For those in the United States, renters are spending almost 18% more on rent since January 2023, according to the real-time PocketSmith’s Global Spending Map. GOBankingRates asked a few experts why rent keeps going up around the world, and what to expect for 2025.
Inflation and Rising Interest Rates
Landlords who own rental properties in countries around the globe have noted that inflation and rising interest rates are significant factors that cause them to increase in rental prices, though much more significantly in 2024.
David Schulz, the principal broker at Schulz Realty, explained “The cost of living, including materials and labor, is rising globally. When expenses for utilities, property maintenance and labor increase, landlords pass these costs onto tenants in the form of higher rent.”
Schulz pointed out that if inflation remains stable, rental prices will likely continue reflecting these financial pressures.
Post Pandemic Demand Went up
Rents in almost every major American metro area hit record highs in 2024, with a similar trend happening in the U.K., where average rents reached new highs in every major town and city, according to SpareRoom director Matt Hutchinson.
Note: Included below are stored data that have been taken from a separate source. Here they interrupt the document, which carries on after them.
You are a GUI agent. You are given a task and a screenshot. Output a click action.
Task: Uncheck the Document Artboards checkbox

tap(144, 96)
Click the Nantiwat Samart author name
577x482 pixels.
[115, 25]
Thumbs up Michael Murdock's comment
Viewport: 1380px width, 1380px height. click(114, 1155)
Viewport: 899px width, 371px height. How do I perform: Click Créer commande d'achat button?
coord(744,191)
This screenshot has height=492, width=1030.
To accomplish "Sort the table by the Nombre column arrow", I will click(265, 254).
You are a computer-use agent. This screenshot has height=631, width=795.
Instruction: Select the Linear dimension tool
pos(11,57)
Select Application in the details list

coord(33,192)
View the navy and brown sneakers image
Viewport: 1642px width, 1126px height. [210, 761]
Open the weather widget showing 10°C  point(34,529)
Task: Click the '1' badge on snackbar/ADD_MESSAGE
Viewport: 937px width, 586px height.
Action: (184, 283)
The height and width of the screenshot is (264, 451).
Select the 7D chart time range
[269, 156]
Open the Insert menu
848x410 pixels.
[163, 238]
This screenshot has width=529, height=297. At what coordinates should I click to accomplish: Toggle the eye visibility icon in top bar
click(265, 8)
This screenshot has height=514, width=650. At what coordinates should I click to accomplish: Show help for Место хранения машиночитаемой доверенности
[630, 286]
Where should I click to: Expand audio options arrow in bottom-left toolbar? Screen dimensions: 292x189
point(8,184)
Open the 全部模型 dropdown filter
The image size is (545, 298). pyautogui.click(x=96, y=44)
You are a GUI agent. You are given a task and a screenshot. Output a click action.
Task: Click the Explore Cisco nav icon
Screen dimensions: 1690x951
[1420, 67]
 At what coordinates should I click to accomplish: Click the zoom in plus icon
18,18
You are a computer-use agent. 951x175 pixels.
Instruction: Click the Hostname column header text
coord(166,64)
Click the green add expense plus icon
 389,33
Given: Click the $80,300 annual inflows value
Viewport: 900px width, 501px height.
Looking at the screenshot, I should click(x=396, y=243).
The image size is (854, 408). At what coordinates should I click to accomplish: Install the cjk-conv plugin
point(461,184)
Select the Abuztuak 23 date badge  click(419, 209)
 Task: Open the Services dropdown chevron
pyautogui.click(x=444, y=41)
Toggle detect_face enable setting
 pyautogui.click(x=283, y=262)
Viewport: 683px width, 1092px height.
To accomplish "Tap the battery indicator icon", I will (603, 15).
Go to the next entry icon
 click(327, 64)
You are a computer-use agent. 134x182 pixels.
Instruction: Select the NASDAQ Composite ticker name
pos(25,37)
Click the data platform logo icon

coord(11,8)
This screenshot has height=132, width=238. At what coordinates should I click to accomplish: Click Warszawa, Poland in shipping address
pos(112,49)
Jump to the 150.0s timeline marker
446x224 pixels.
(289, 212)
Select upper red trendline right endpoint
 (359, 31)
“The main driver behind this was the huge spike in demand post pandemic,” shared Hutchinson. “As things began to ease, we saw huge numbers of people who moved back in with family during Covid re-enter the market. That was especially true in the roommate market, where younger renters moved back in with parents.”
Shifting Investment Trends in Real Estate
“In recent years, both individuals and companies have been paying a premium for properties designed for rental income,” stated Schultz. “Many of these investors expect higher returns, which results in increased rent prices.”
Additionally, Schutz highlighted that property owners who capitalize on the increased equity in their valuable properties often sell, and new owners tend to raise rents to cover their higher costs.
Hutchinson noticed how this “[all] coincided with increases in mortgage rates, which had an impact on the number of properties available, meaning the rental markets became incredibly competitive, driving rents up.”
What’s in Store for Renting in 2025?
The good news, in Hutchinson’s professional opinion, is that as the ratio of people looking versus rooms available falls, markets should see the pressure on rents calm. “That said, in our experience, rents never fall as quickly as they rise,” added Hutchinson.
Schultz and his associates predicted a trend suggesting that rental rates will likely continue increasing through 2025. “However, the pace of this increase may slow down if inflation and interest rates stabilize,” cautioned Schultz. “On the other hand, if inflation remains high and supply shortages continue, rental rates could keep rising.”